The cardiac transplant team at Fortis Malar has so far performed 16 heart-transplants, five VADs and is credited with India’s first successful implantation of Heartmate II LVAD and HVAD, a mechanical artificial heart pump.
Narayana Hrudayalaya, one of Asia’s first hospitals to implant total artificial hearts from an Australian company, Ventracor in 2008, has reported success of artificial heart implants in their patients.
The road ahead
India can emerge as a major player in the heart transplantation scene in the future. “We have the facilities, trained specialists and infrastructure to go the distance. Improving the existing facilities to world class standards holds the key,” says Dr Raghuraman.
Surgeons are hopeful of increase in the number of organ donations in future. “It is going to go only one way.

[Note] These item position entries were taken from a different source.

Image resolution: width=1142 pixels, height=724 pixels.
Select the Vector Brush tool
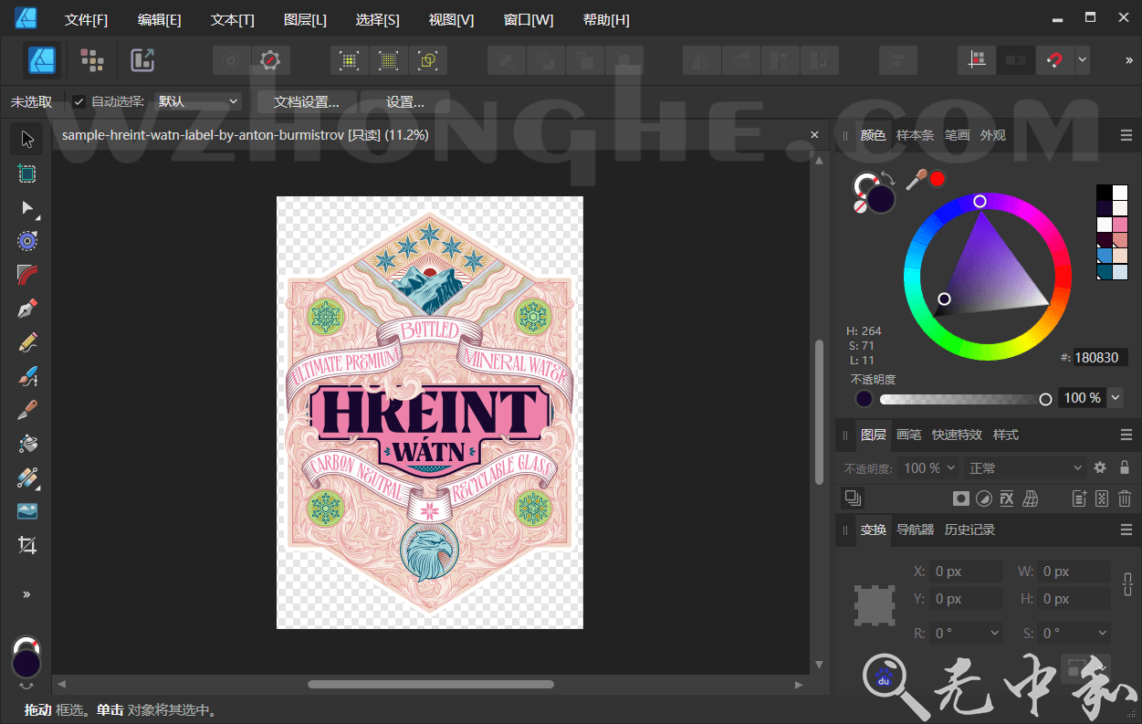[x=26, y=375]
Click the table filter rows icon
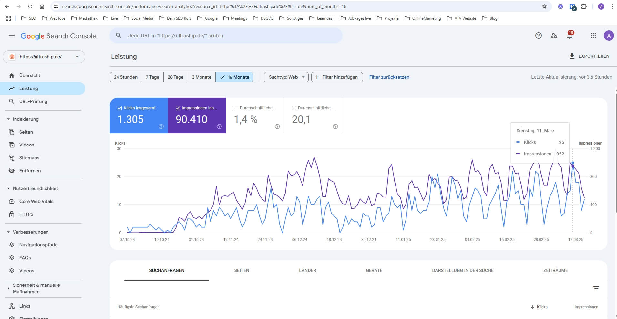617x319 pixels. point(596,288)
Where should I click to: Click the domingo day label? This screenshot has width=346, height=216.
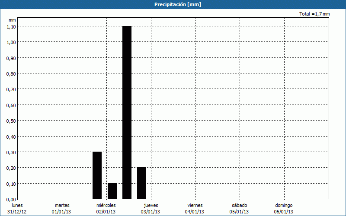pyautogui.click(x=284, y=205)
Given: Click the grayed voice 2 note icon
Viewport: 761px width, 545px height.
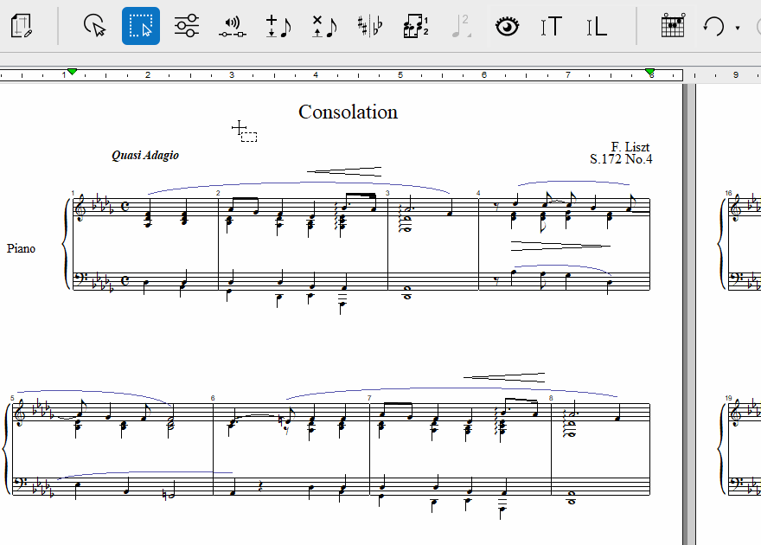Looking at the screenshot, I should pyautogui.click(x=461, y=26).
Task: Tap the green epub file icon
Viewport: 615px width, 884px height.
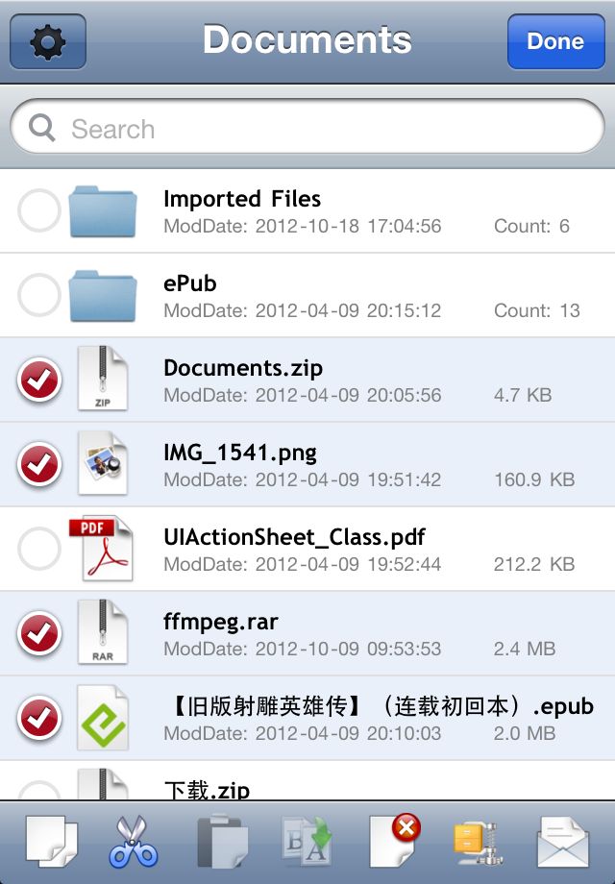Action: (x=103, y=718)
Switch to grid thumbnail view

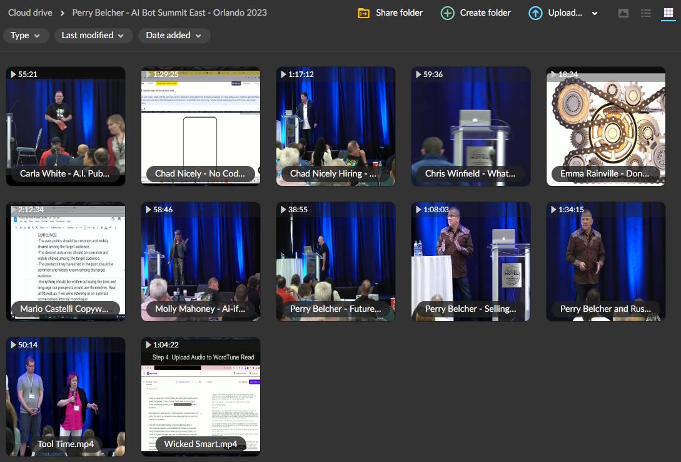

Donation rates are going to go up and heart transplantation will become a common surgery. How long it will take I do not know but I am hoping that by the end of coming 10 years, it will be available to many and many will utilise it,” opines Dr Gokhale.
“Already there is a lot of interest in several states to start cadaveric transplant programmes modelled on what is being done in Tamil Nadu. I expect in the next few years, the numbers will grow substantially once awareness about organ donation is created across the country,” says Dr Balakrishnan.
Bringing down the cost of surgery will be a sure mantra for success. “The future of heart transplant in India is dependent on the involvement of the private and government sector in bringing down the cost of medicines and immunosuppressants. It depends on the knowledge among the layman for donation. Organ donation awareness is a must,” shares Dr Cherian.
Focus on innovation in VADs is also expected. “We need a reliable and affordable LVAD to keep critically ill patients alive till a suitable donor organ is found,” says Dr Balakrishnan.
The consensus and involvement of insurance for heart-transplants is a must to uplift the intervention. “We need to bring heart transplantation and organ transplantation in general under the gambit of health insurance and the national health programme. Funding such programs will immensely benefit these patients. Availability of costly immunosuppressive medications at subsidised rates will ensure better compliance with medications and lesser drop out rates. Educating the general public, awareness programmes and public participation can immensely change the scenario. It is a question of time before the bits of the jigsaw puzzle fall in place. We look forward to a change in the fortunes of these unfortunate people and be the hope for the hopeless,” concludes Dr Raghuraman.